*Work request*
Extend the passage below on recovering neodymium from oxidized permanent magnets as NdFeO3, picking up after its last sentence.
[Given text — start]
The results show that the NdFeO3 phases are concentrated in the NdFeO3 rich layer and in the EOZ, consequently the NdFeO3 powder can be recovered by removing firstly the inner core particles. Figure 6 presents the proposed flowsheet
to recover Nd in the permanent magnet as NdFeO3. The oxidised magnet is firstly crushed in a hammer mill (crusher) to break up the samples into smaller particles and separate the layers. The crushed particles then screened through a 250 µm sieve and due to the different hardness most of the inner core particles will be removed at this stage by reporting to the oversize stream before then sent to the dense medium separator. Various dense liquid such as bromoform, tetrabromoethane (TBE) or Methylene iodide
can be used but non-toxic liquid such as sodium polytungstate (SPT), lithium
metatungstate (LMT) or lithium
heteroplytungstate (LST) is much preferable to achieve 2.8 g/cm3 density cut point. Most of the NdFeO3 rich powder in the separator will report to the underflow (sink) stream, these will then be ground before recycled back to the 250 µm sieve screen. The undersize stream will mostly be comprised of particles from the EOZ and NdFeO3 rich layer, consisting of NdFeO3 and Fe2O3. The particles from this stream will then be screened using the 150 µm sieve and the overflow will be sent to the second dense medium with cut point of 2.5 g/cm3. The underflow from this separator will consist mainly NdFeO3 and combined with the underflow from the 150 µm screen, the stream then will go through the magnetic separator to separate the paramagnetic Fe2O3 to the ferromagnetic NdFeO3. In this flowsheet
, it is also proposed that the oxidation
is carried out in air (in an open type furnace
) using a concentrated solar energy
. This will avoid the need to generate heat for high temperature
oxidation
by combustion of fuel. It will also allow the process to be carried out in multiple days.
[Given text — finish]
[Source data — start]
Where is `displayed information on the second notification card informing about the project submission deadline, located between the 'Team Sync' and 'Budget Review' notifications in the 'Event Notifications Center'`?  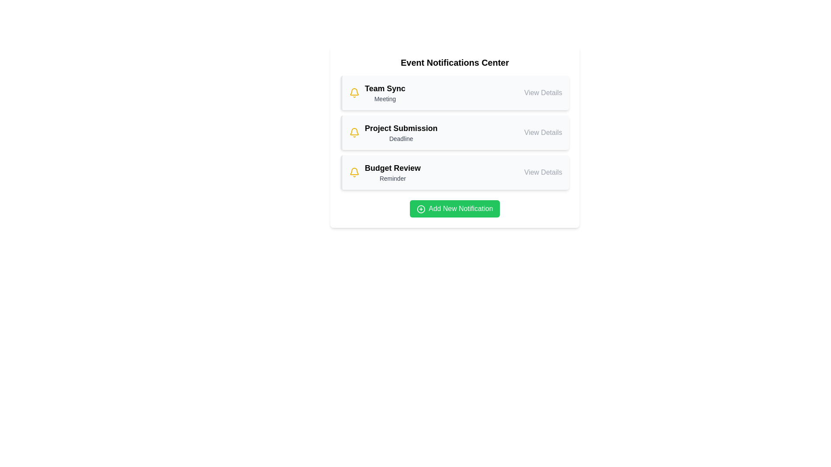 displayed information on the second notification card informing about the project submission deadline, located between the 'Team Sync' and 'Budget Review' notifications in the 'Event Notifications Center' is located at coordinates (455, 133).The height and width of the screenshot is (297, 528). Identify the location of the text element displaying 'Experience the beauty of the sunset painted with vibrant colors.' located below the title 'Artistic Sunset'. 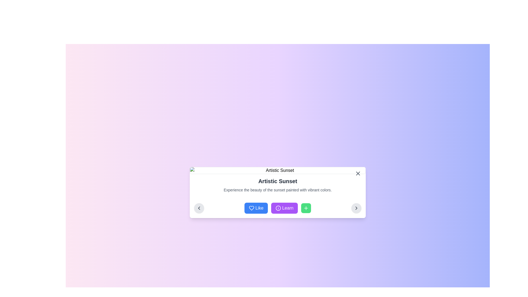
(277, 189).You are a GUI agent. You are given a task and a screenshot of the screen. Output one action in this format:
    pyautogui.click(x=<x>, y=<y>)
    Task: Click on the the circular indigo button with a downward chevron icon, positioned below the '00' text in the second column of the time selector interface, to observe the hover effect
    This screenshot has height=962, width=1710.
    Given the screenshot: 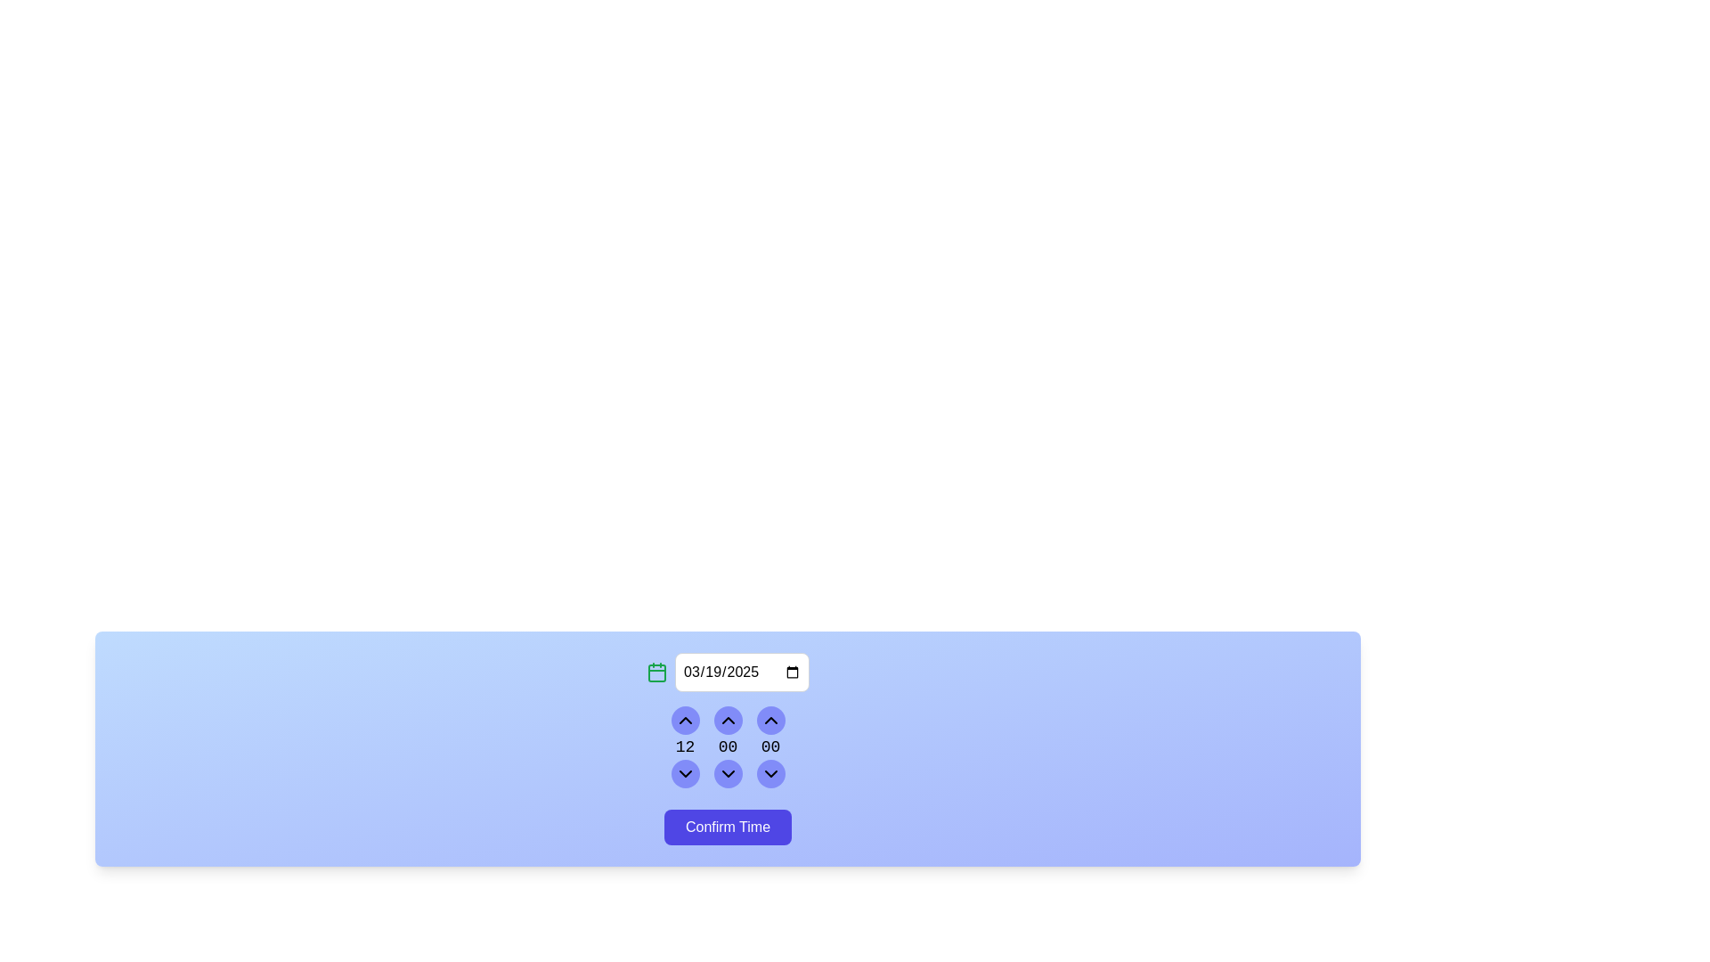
[Source data — finish]
*Your response*
Conclusion
Permanent magnet oxidised in air at 1100 °C for 27–30 h show formation of separated layer rich of NdFeO3. This layer was found have different hardness and density from the other layers, and that it can be separated physically from the other layer. The mass distribution
of the separated EOZ, NdFeO3 rich and the inner core layer particles were found to be 28.20 mass%, 44.90 mass%, and 26.90 mass% with the average density determined by pycnometer analysis were 2.17 g/cm3, 4.08 g/cm3, and 2.5 g/cm3 respectively. The estimated NdFeO3 in the NdFeO3 rich layer was 78.80 mass%. A flowsheet
to recover Nd as NdFeO3 using series of density and magnetic separation
after oxidation
in air using concentrated solar energy
was developed and the estimated NdFeO3 powder recovered based on mass balance
was 35.38 mass%. This study is a preliminary work for the development of a more comprehensive approach in recovering
Nd in the form of NdFeO3. It is hoped that this work will stimulate others to refine the process.